I do broadly understand your reservations about the petition being vague and the potential for it to lead to complications down the line.
But I’d just reaffirm, the petition is not a proposal for how to fix football governance. It’s a petition to get MPs to debate whether current football governance is fit for purpose and whether it might need reform.
If they decide it’s worth investigating, there would be a far-reaching independent review about how football is currently governed and stakeholders like the fans would absolutely be consulted during that process.
But let’s even say absolute worst case scenario the independent review agreed with some things that Gary Neville might say, it would still need to win a majority in Parliament to be enacted in to law.
You’d hope that the 650 MPs would vote on what‘s best for football and their constituents and not just ram through some half-baked ideas that suit Gary Neville and fuck the rest of football in this country over.
But even on Gary Neville, he was incandescent about Project Big Picture. He called it a “power grab” by United and Liverpool which wasn’t in the best interests of the game. He said they needed to be reigned in.

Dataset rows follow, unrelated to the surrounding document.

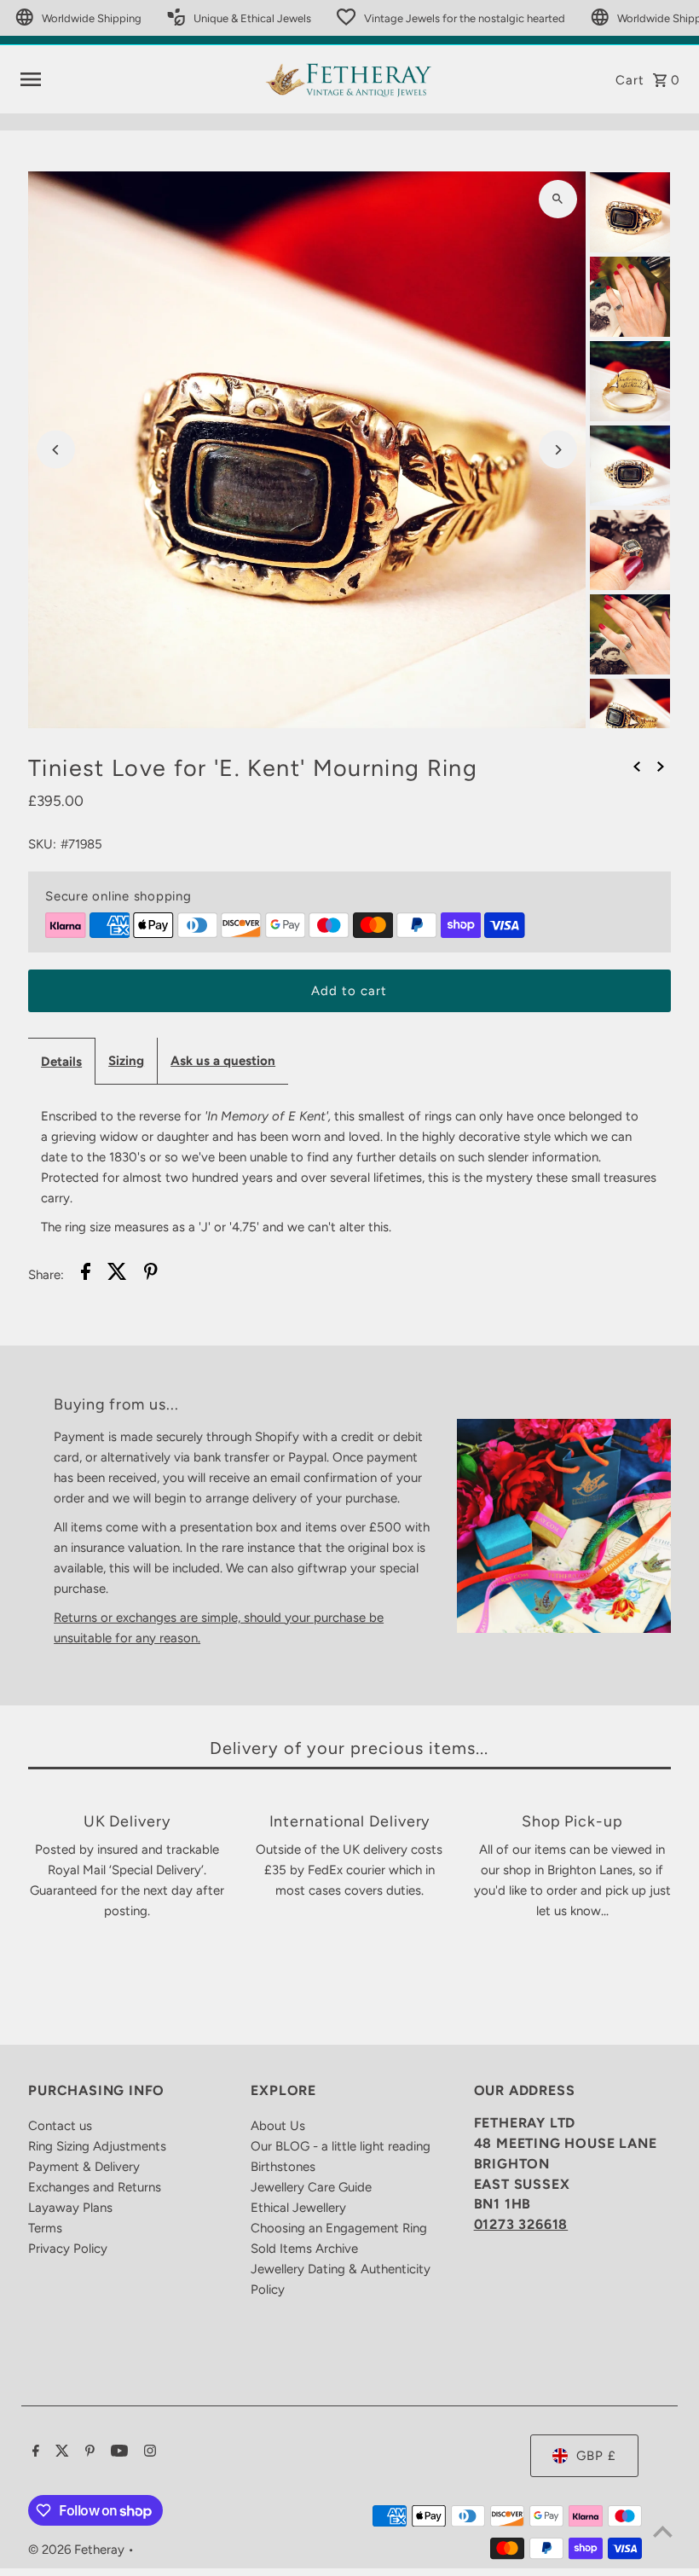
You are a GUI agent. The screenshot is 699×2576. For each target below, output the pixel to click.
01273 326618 (521, 2224)
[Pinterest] (88, 2452)
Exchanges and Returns (94, 2187)
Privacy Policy (67, 2248)
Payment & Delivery (84, 2166)
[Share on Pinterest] (151, 1274)
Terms (45, 2228)
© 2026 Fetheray (78, 2549)
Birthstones (283, 2166)
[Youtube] (117, 2452)
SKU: (42, 844)
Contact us (60, 2125)
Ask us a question (222, 1060)
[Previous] (56, 450)
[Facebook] (33, 2452)
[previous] (637, 766)
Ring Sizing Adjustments (97, 2146)
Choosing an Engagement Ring (339, 2228)
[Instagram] (148, 2452)
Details (61, 1061)
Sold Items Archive (304, 2248)
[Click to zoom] (558, 199)
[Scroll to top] (663, 2531)
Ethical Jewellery (298, 2207)
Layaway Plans (70, 2207)
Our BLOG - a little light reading (340, 2146)
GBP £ (596, 2455)
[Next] (558, 450)
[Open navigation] (136, 79)
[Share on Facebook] (85, 1274)
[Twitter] (60, 2452)
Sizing (126, 1060)
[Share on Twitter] (117, 1274)
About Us (278, 2125)
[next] (660, 766)
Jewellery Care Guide (311, 2187)
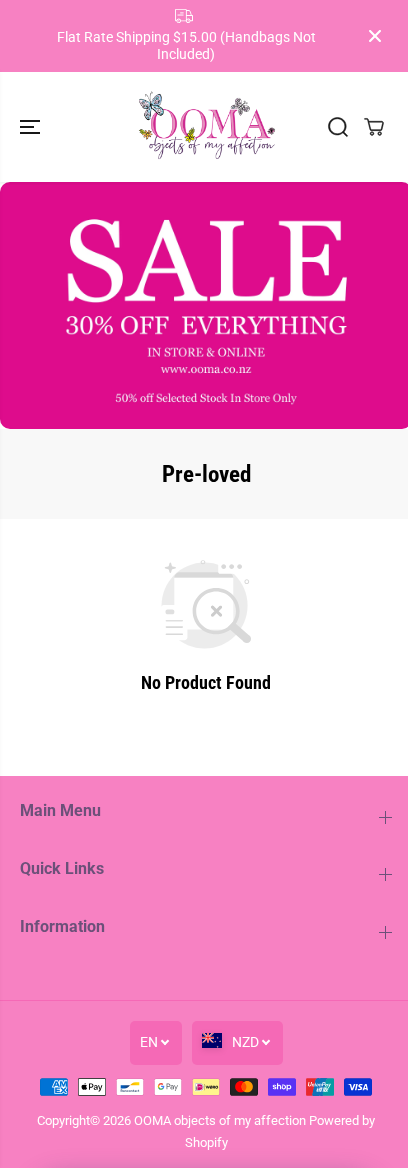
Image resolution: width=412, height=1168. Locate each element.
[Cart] (374, 127)
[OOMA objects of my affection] (206, 127)
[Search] (338, 127)
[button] (32, 127)
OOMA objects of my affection (220, 1120)
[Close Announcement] (375, 36)
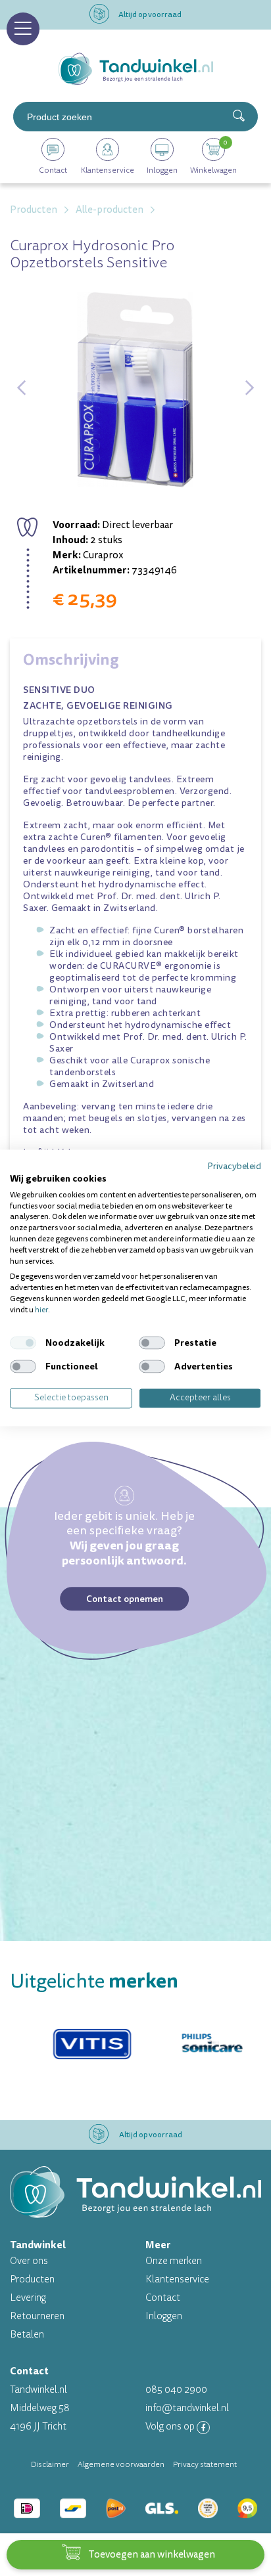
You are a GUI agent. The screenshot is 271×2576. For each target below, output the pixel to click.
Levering (28, 2298)
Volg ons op (171, 2426)
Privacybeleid (234, 1166)
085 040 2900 (176, 2390)
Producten (32, 2279)
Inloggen (163, 2316)
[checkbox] (23, 1343)
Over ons (29, 2261)
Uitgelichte (94, 1981)
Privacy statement (205, 2464)
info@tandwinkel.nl (187, 2408)
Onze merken (173, 2261)
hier (41, 1310)
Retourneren (37, 2316)
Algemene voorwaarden (121, 2464)
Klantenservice (177, 2279)
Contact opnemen (124, 1598)
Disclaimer (50, 2464)
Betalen (27, 2335)
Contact (162, 2298)
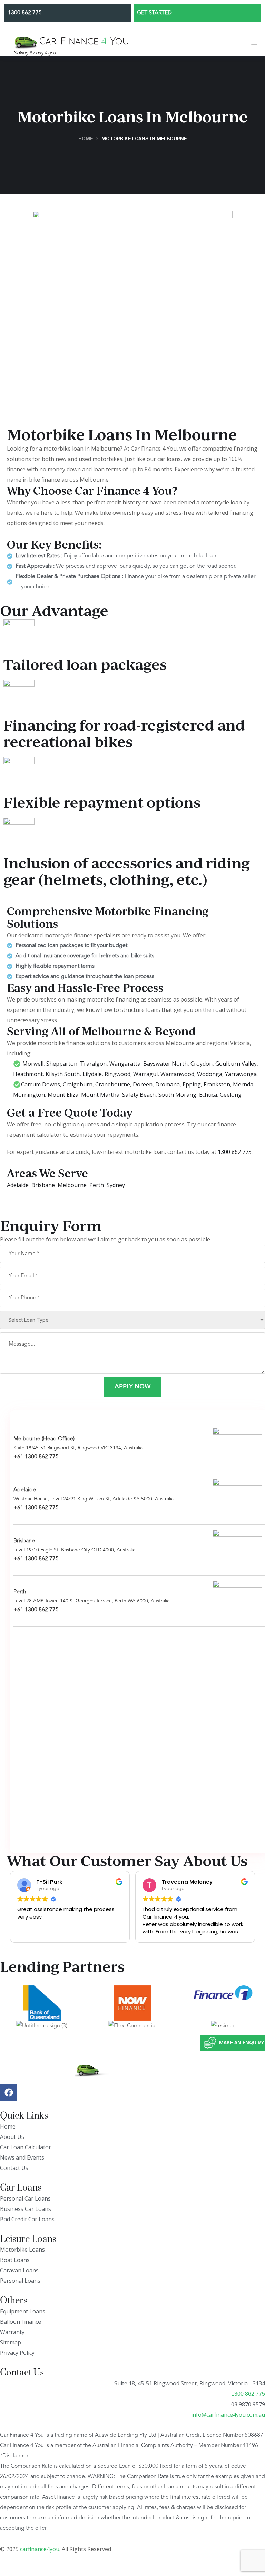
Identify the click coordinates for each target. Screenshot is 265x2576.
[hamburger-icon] (254, 46)
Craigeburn (77, 1084)
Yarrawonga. (241, 1074)
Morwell (32, 1063)
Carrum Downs (40, 1084)
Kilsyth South (63, 1074)
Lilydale (92, 1074)
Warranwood (177, 1074)
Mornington (29, 1094)
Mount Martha (100, 1094)
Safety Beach (139, 1094)
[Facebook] (8, 2092)
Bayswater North (165, 1063)
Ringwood (117, 1074)
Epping (192, 1084)
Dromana (167, 1084)
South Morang (177, 1094)
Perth (96, 1185)
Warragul (145, 1074)
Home (85, 138)
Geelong (231, 1094)
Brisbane (43, 1185)
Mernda (243, 1084)
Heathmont (28, 1074)
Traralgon (93, 1063)
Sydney (116, 1185)
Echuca (208, 1094)
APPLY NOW (133, 1386)
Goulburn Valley (236, 1063)
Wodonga (209, 1074)
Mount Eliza (63, 1094)
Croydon (201, 1063)
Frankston (217, 1084)
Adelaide (18, 1185)
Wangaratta (124, 1063)
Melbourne (73, 1185)
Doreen (143, 1084)
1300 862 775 (235, 1152)
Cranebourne (112, 1084)
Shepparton (61, 1063)
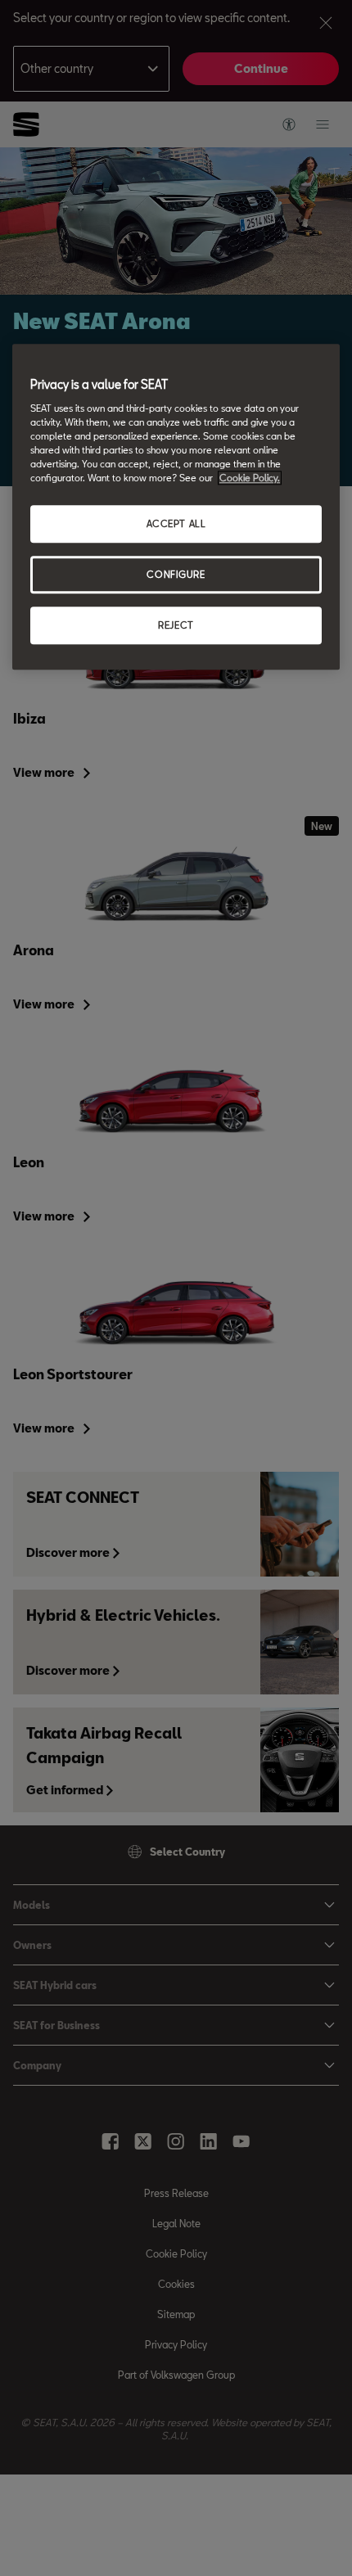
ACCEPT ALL (176, 523)
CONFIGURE (176, 574)
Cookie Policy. (249, 477)
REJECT (175, 625)
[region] (176, 507)
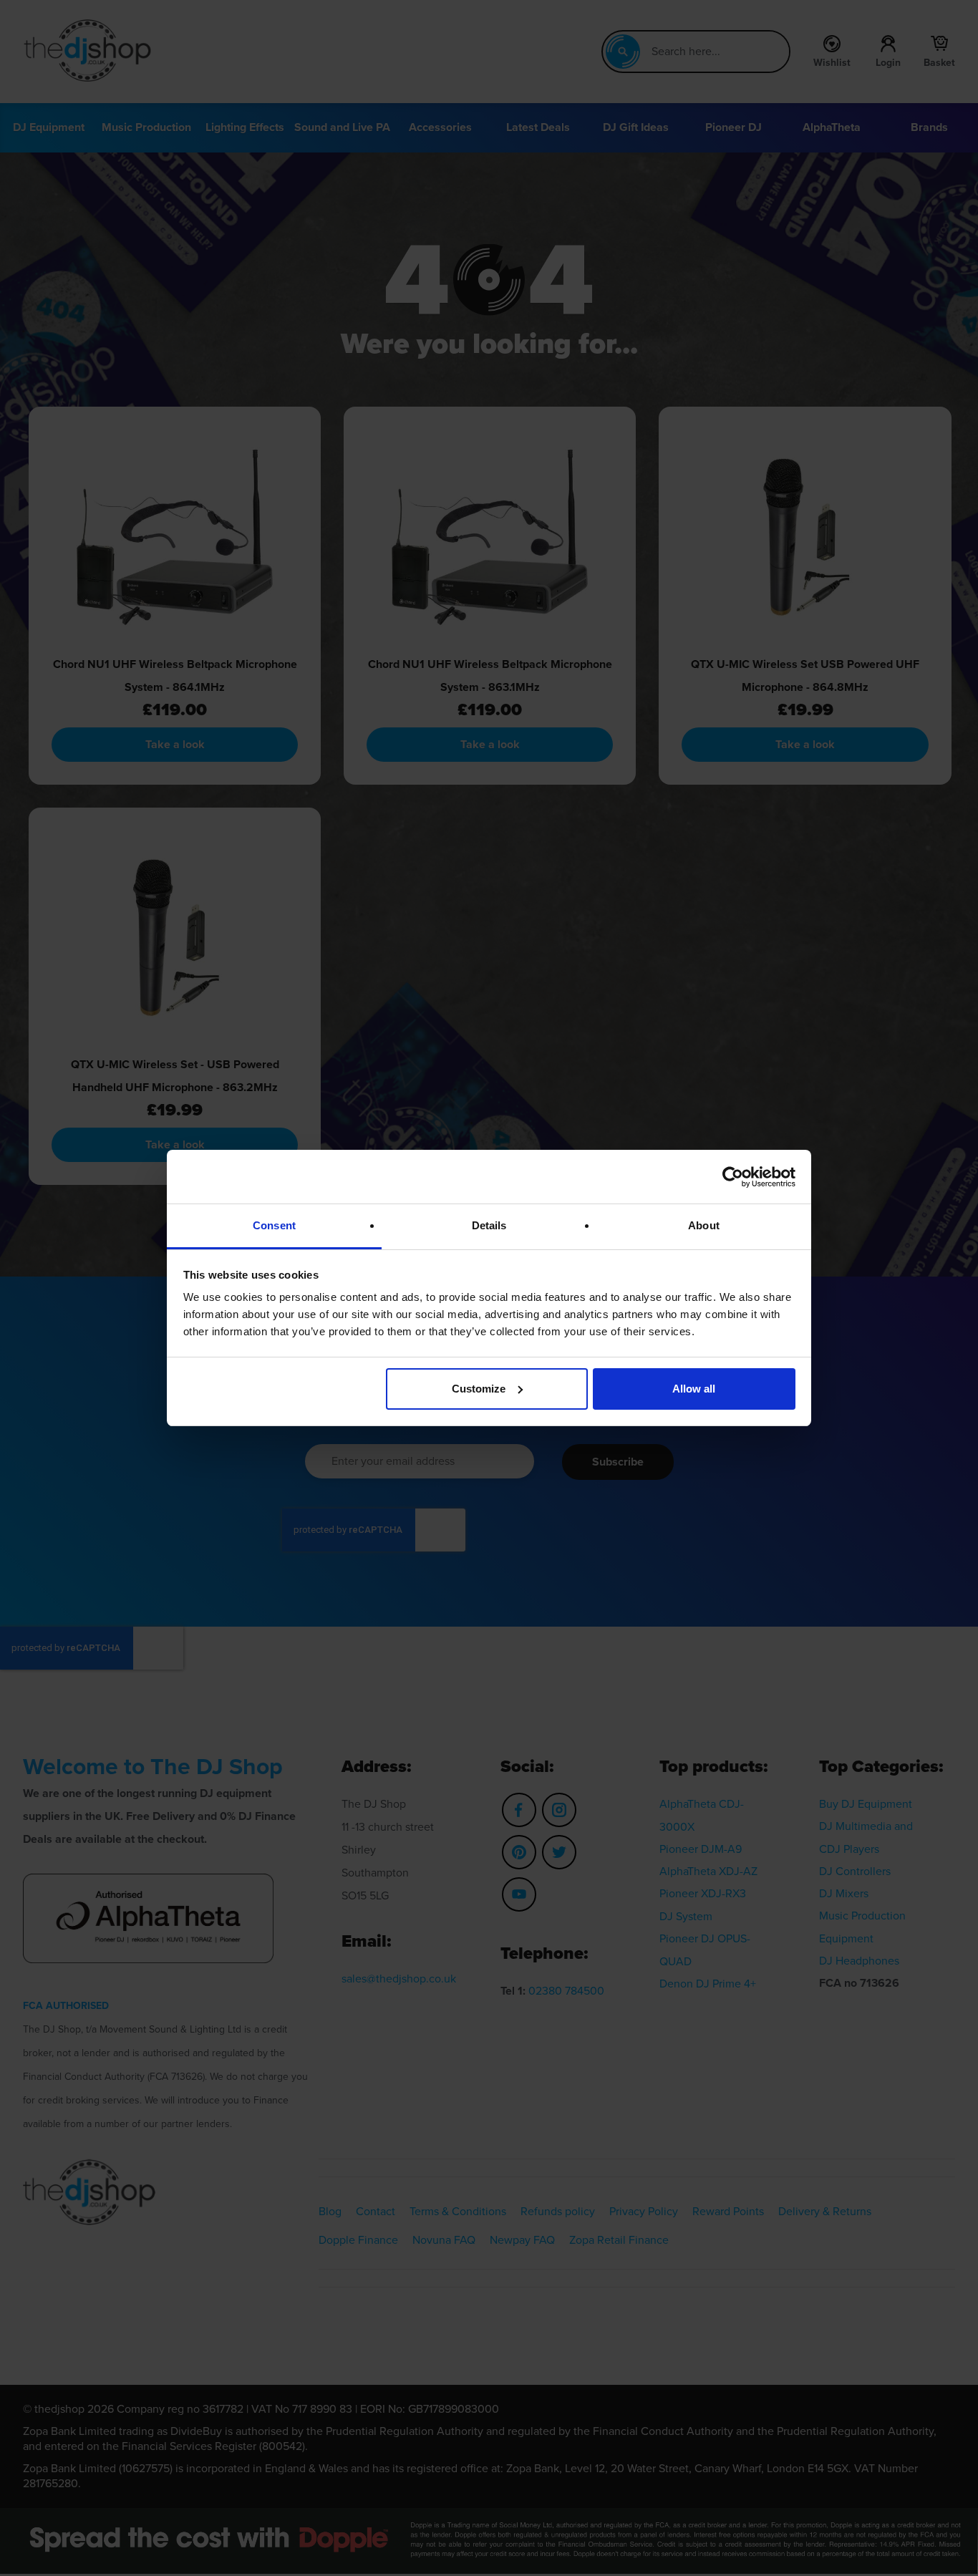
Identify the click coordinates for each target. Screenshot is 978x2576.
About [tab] (704, 1225)
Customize (478, 1389)
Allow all (693, 1389)
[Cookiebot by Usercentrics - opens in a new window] (732, 1177)
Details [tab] (489, 1225)
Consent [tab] (274, 1225)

He was furious about the Super League and again was very vocal that he thought it was being driven by United and Liverpool and how it was a disgrace how they were using their positions of influence to hold a gun over the heads of the rest of football.
He’s in favour of owner investment in football because it encourages competition and he’s anti-FFP because it protects the traditional big clubs. Perhaps his views on this are driven by his own investment in Salford City, but they are his views nonetheless.
Several Chief Exec’s have tried to reform the FA and have been completely unable to do so because of how the organisation is structured. Greg Dyke, the former Chief Exec said it was “unreformable” in its current structure.
The only way that can be changed is if the government forces that change upon it. And signing the petition is the first step towards that. It’s the best chance we’ve got.